There’s no shortage of factors to optimize when you’re an Amazon FBA brand owner. Tweaking product descriptions, planning for product variations, crafting compelling advertising campaigns, and more — these are time-consuming tasks. That’s why it’s essential for brand owners to tackle the low-hanging fruit that has the greatest impact on their brand’s performance. When it comes to beating the competition, there’s nothing more impactful than a well-crafted Amazon pricing strategy.
Optimizing your product listings for search, for example, will help — but not if your product is wildly under- or over-priced. Identifying the right price range for your product and where it should fall within that range under a given circumstance is key to growing your brand. Let’s explore what factors brand owners need to keep in mind when crafting a pricing strategy.

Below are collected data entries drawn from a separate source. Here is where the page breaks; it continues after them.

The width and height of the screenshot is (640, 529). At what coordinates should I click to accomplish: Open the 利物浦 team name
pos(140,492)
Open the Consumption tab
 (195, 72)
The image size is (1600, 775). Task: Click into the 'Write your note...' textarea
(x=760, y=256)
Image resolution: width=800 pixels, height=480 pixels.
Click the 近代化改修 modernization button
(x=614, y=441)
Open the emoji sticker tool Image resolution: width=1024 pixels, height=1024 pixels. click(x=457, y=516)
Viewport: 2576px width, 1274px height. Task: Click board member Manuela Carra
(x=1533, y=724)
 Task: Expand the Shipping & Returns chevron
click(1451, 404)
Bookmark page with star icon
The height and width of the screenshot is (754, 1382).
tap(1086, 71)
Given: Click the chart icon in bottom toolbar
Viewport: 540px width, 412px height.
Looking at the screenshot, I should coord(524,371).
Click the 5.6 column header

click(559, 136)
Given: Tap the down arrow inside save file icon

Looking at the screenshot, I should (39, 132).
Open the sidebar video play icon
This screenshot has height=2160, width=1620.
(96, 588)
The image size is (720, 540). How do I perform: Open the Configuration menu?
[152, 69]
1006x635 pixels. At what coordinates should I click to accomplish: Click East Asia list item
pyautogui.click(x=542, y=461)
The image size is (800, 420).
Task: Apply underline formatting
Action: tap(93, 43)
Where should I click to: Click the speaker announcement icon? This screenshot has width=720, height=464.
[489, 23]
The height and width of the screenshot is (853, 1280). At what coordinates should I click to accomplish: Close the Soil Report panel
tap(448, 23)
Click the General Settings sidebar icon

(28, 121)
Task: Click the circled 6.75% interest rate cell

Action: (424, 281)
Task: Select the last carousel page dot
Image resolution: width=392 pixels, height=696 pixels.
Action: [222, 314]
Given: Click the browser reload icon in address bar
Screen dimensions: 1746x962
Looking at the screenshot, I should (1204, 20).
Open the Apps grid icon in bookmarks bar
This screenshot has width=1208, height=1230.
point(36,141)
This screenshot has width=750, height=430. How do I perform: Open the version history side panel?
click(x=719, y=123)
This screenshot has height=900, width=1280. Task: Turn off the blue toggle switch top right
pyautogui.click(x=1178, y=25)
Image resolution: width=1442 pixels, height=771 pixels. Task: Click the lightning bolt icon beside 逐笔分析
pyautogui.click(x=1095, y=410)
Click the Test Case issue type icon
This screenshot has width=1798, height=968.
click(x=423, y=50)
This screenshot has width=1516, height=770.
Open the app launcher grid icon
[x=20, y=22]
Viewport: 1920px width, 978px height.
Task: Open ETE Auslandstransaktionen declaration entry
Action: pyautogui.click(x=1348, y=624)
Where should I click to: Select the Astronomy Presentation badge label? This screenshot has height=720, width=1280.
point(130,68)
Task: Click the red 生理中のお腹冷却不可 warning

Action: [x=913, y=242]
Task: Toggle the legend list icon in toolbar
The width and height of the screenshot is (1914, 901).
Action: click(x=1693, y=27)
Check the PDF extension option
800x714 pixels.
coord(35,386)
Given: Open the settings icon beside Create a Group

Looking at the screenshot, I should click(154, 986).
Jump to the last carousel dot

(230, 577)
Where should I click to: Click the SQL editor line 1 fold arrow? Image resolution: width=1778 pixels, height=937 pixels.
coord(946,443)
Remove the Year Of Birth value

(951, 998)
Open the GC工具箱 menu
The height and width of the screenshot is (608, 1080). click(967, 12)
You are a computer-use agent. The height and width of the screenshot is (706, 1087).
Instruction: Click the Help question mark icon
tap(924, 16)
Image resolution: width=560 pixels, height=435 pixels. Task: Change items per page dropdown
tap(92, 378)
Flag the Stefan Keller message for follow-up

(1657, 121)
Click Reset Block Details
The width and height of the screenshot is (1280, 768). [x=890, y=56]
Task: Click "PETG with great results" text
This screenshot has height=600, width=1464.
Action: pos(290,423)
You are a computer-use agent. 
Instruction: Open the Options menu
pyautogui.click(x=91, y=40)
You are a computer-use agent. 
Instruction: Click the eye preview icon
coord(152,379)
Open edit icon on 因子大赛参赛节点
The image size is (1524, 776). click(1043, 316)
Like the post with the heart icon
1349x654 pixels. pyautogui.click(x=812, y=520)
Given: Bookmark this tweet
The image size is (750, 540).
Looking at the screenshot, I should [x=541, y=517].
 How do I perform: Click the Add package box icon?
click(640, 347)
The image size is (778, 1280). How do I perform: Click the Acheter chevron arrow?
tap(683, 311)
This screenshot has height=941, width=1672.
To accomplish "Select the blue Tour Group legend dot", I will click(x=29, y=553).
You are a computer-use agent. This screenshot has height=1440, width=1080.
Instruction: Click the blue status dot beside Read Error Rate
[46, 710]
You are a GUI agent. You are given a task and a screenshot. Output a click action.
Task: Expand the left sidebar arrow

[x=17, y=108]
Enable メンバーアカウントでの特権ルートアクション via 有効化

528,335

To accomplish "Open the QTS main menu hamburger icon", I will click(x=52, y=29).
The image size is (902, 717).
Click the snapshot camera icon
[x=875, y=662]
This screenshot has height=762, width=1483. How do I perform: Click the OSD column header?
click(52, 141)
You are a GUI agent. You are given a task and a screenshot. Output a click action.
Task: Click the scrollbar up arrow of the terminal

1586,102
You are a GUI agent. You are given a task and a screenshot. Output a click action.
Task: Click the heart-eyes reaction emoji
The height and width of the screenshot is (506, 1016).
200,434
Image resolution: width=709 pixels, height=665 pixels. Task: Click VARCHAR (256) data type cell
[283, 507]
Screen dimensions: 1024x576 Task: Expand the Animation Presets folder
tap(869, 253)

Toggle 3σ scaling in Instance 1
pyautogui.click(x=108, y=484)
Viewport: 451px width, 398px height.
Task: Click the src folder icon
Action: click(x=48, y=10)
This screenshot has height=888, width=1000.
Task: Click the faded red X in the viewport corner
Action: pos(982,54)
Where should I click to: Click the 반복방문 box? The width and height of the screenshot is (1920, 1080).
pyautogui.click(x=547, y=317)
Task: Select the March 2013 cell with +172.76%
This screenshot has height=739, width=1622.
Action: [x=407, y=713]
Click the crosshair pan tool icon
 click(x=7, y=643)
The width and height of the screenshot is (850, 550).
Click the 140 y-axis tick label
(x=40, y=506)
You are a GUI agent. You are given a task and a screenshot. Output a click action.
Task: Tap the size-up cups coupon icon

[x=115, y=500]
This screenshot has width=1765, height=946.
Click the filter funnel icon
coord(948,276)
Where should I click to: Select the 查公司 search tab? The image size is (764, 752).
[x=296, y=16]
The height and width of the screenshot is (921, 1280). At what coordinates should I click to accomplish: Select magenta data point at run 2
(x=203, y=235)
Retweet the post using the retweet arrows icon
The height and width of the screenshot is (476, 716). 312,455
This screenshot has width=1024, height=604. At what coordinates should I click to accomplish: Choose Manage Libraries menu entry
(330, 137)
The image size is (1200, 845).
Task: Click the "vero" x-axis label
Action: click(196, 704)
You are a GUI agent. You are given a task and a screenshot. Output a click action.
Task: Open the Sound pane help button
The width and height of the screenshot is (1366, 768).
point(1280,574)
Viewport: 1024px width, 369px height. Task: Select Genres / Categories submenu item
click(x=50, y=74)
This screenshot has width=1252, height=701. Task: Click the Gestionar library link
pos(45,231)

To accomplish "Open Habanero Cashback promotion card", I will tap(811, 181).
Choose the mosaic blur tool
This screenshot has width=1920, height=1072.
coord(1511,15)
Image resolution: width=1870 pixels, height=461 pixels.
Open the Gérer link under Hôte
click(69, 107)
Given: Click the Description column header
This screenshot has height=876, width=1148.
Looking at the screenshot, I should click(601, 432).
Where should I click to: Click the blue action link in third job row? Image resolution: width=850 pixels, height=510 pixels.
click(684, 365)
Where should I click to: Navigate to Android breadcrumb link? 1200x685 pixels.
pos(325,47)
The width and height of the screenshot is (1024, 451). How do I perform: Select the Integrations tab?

Laying the Foundation for Your Amazon Pricing Strategy
Before you develop a pricing strategy, you’ll need to lay some groundwork first. Broadly, there are three key areas that you’ll need to consider in order to inform your Amazon pricing strategy.
1. Watch What Your Competitors Are Doing
It’s both a blessing and a curse: For any given product type on Amazon, there will be no shortage of competitors.
While this means you’ll have to work harder in order to rise to the top of the results pages and win market share, it also means there’s plenty of data readily available to you to inform every aspect of your brand, including your product pricing.
Successful FBA brand owners constantly gather information about their competitors. Identify the top 5 competitors for a given ASIN and track the metrics you’ll need to inform your pricing strategy on a daily basis. It might seem like overkill, but there’s a lot to observe in your competitors’ product listings, and it all changes very quickly.
Obviously, you’ll want to track your competitors’ price, but it’s also important to assess other metrics like their number of reviews and star rating, search optimization, variations, accessories, and anything else that might impact the overall price of an item. It could be that they have a comparative price to your product, but maybe you have a better review count. Or, maybe you offer more variations on the product. Differences like these might justify a price increase.
Watching your competition may very well be the most important source of data that you can use when setting a price. While conducting a daily review might seem time-consuming, there are a variety of tools out there that can help. Most brand owners are familiar with Keepa graphs, which enable owners to track ASIN’s price changes over time. There are also keyword tools like Helium10 or Sellics. Strategically investing in different tooling like this can make monitoring your competition on a daily basis less tedious and more valuable.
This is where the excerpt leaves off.